Less than a year later Bill promoted him to Chief Software Architect, a mantle he had bestowed on himself six years earlier. Soon the industry was at buzz assuming that Bill’s time had finally come. A year later he indeed left the company, retaining to this day his chairman title. Hiring Ray was his last act to prepare MS for a less PC centric future. Let’s see if Ray was the resurrection and the light MS was hoping for or another fatal choice. Ray, who had been preaching for a long time the advantages of providing computing services in the cloud for a mobile society, seemed a great fit for turning MS around. Intellectually unmatched in a company relying on the continuance of Windows desktops, he did not disappoint. Shortly after his arrival in October of ’05 he published a study headlined “The Internet Services Disruption.” Inside I found a description of the historical aspect of the Internet revolution and the seamless and less complex user services MS needed to offer to stay in the game or better regain some magic. Bill had formulated a similar strategy years ago, yet the company had never acted with fortitude upon it. Who else than the ex-Chief Software Architect was to blame?
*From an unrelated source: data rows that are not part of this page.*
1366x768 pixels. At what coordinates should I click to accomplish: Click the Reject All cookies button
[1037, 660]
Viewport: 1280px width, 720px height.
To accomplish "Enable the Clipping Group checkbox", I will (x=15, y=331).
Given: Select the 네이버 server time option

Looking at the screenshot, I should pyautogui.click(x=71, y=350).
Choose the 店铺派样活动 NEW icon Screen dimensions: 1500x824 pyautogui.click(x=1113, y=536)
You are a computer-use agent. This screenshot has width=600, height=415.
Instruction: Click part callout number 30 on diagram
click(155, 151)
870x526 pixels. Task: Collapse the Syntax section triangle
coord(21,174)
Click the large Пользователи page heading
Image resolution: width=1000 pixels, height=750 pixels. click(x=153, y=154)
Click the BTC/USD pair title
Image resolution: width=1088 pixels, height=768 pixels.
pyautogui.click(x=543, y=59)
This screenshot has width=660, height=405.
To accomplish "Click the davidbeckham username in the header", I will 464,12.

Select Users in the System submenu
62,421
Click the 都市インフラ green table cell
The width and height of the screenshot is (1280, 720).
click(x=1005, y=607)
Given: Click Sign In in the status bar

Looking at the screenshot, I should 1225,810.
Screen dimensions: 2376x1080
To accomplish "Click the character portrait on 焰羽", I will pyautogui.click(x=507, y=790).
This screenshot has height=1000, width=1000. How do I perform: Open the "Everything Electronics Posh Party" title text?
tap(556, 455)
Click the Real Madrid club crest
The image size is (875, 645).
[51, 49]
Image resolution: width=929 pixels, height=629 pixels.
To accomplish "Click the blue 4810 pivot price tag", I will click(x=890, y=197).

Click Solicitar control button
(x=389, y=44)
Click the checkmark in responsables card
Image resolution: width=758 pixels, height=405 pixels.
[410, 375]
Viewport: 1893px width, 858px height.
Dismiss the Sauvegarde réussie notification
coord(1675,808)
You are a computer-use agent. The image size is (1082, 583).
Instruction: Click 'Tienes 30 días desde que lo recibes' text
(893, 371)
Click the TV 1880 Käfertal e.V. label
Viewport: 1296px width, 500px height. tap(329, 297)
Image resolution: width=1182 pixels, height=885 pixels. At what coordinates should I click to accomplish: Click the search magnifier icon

Looking at the ’06 company organization chart one can easily spot one reason for what I call MS’s failing grade. At least seven high powered people in the company were in charge of inventing and evaluating strategies. Too many cooks in a small kitchen? Some of them like David Vaskevitch, Craig Mundie and Eric Rudder were longer time employees and were either Steve’s boys or Bill’s boys. Part of the two inside mafias who for a longtime had nurtured disagreements about how to excel! As Ray Ozzie entered the fray in ’05 he found a very difficult state of affairs to deal with. Remember he was a thinker and tinkerer with an acute sense for simple software novelties. At the time he considered himself a mercenary fulfilling an engagement that had been part of selling Groove to MS. As an outsider he had been put in an awkward situation to work through and with every sub-culture MS possessed. He soon found out that his above mentioned memo did not cause immediate traction. (It was rumored to be written by Bill with Ray only editing it—who knows.) On the other hand, a newly created small sized development team led by him charged forward, advancing and realizing the propagated vision he wanted the rest of the company to believe and follow.

Before his efforts eventually bore fruit MS had to endure more pain. In ’07 Apple introduced a nicely designed very capable cell phone—calling it iPhone. Far superior to any other phone of that time, it took the market by storm. Ten years earlier, when I was still around, MS had entered the same market licensing Windows CE to mobile phone manufacturers but still had nothing to show for. Her phone vendors had let her down and the development team lacked the resolve and perseverance to improve the product sufficiently to get it recognized and win design-ins.

At the end of ’08 Google finally launched her own browser christened Chrome. It took MS four months to respond with IE 8. While vastly improved over its former version, the geeks nevertheless loved Google’s speedier and leaner version much better and after a decade of nearly unchallenged leadership there was a lot of agony in store for MS. In its first year, Google’s Chrome won nearly 20 percent usage market share and has increased it ever since.

Responding to Google’s search engine crusade, MS tried three times before she got it somehow right. First an MSN search was offered, then with Ray Ozzie’s influence Windows Live Search followed, and finally in ’09 the Bing search engine appeared. While it lacked Google’s finesse and bells and whistles in version one, it was good enough when combined with some cash payment to gain an alliance with floundering Yahoo. Today the product is feature- and speed wise pretty much on the same footing with Google’s offering. But this has come at a price, sucking six billion dollars out of the company just to be more or less an at par contender.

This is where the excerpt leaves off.